- WHAT THIS TASK INVOLVES: Put the entries from the line with "Task: Open the Spaces: 2 indentation menu" up to and including the line with "tap(626, 16)" into a two-column CSV with the headers text and answer. Give one row per entry, with each value in its own quoted field, line breaks replaced by spaces, and the pictures left out.

- ENTRIES:
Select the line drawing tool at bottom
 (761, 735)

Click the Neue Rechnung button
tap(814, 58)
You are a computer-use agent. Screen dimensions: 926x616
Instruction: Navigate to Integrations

---

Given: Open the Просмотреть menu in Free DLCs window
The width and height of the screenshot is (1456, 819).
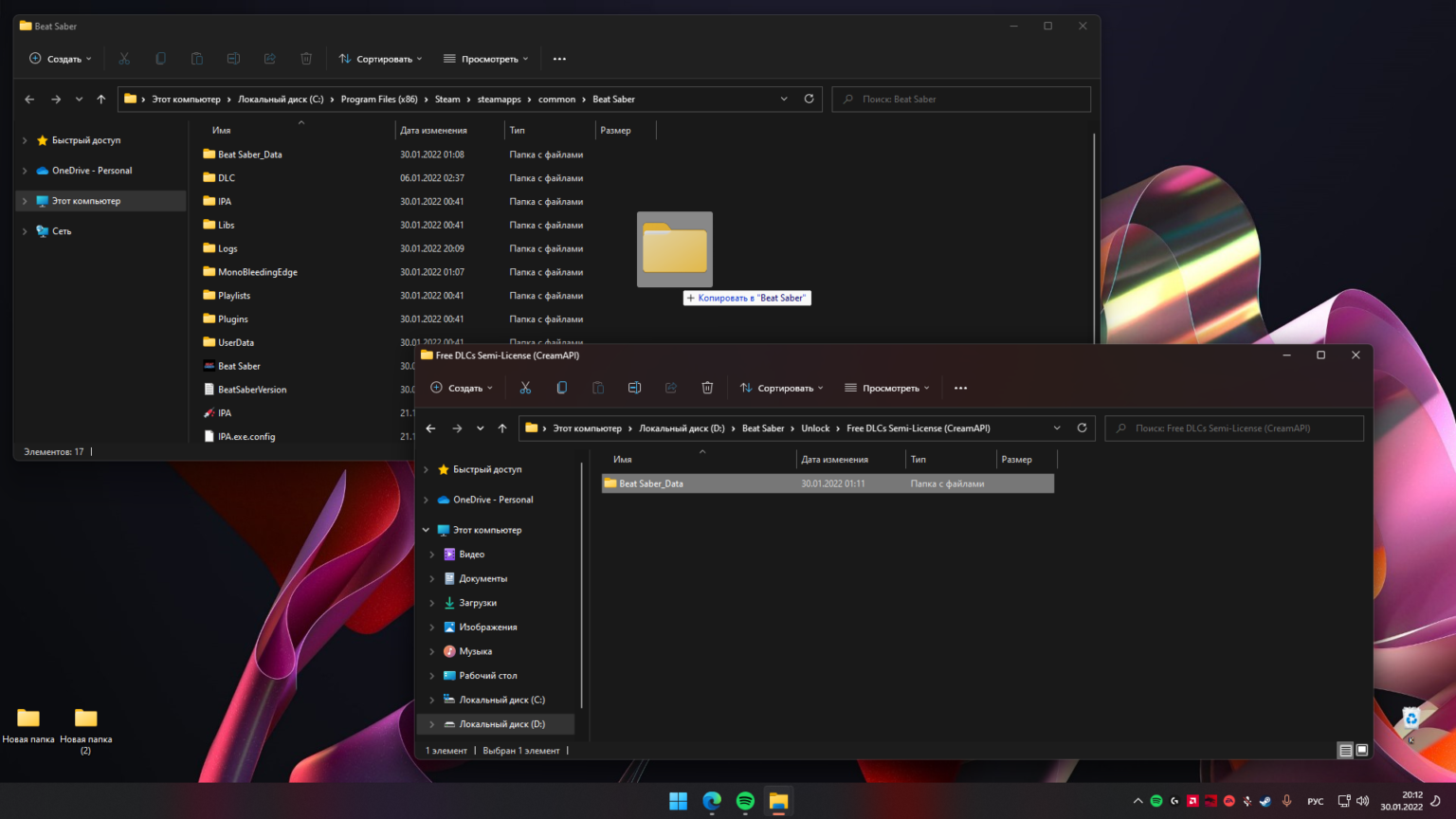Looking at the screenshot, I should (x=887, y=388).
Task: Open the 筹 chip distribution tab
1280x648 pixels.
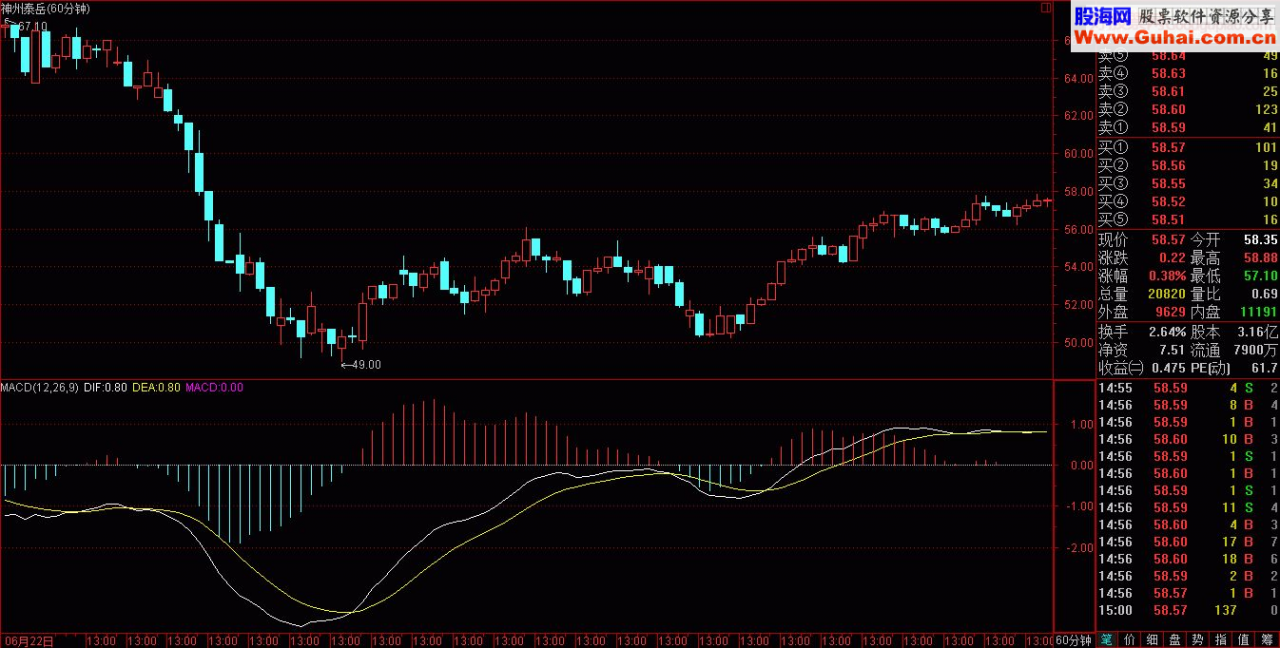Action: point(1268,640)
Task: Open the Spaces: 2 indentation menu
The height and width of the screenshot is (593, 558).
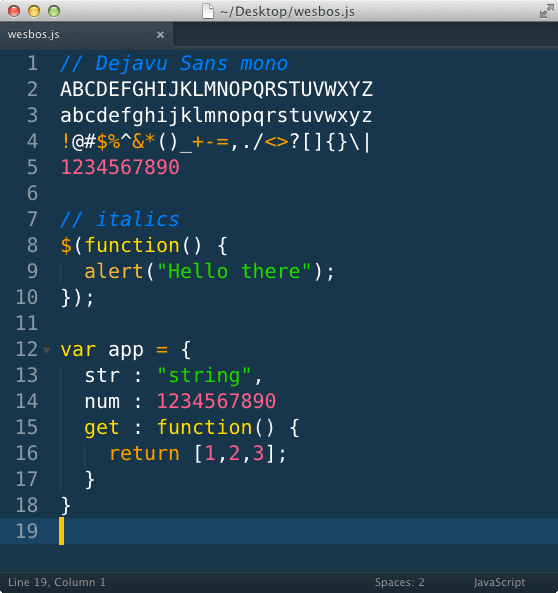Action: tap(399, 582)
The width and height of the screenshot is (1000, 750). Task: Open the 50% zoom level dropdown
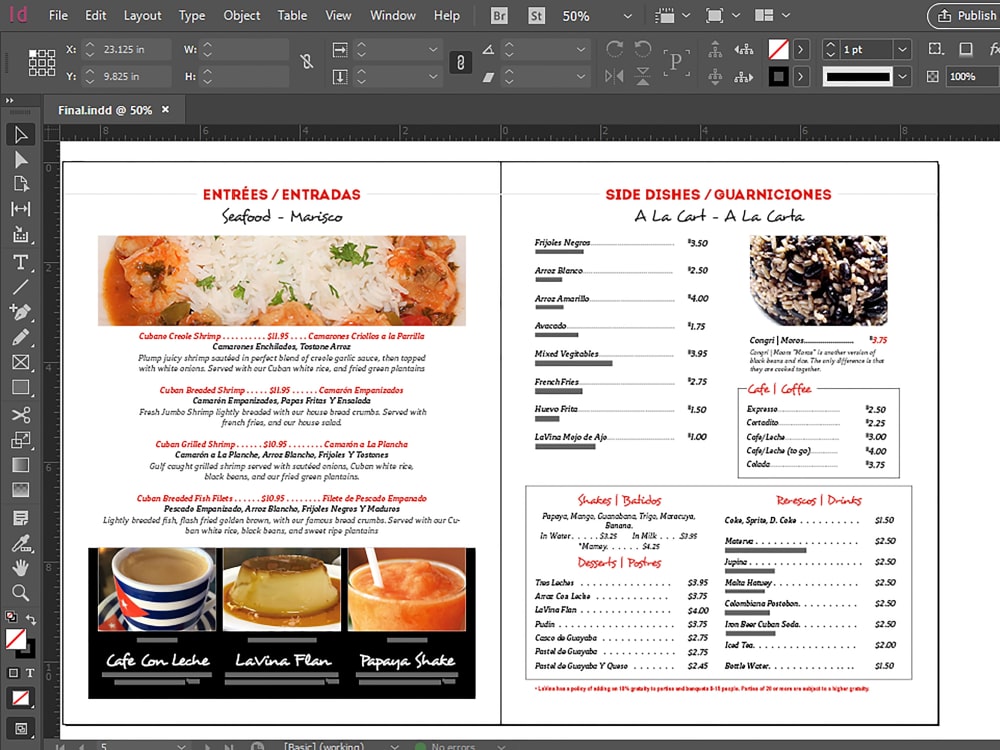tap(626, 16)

- RESULT OF THE EXERCISE:
text,answer
"Task: Open the Spaces: 2 indentation menu The height and width of the screenshot is (593, 558).","Action: tap(399, 582)"
"The width and height of the screenshot is (1000, 750). Task: Open the 50% zoom level dropdown","tap(626, 16)"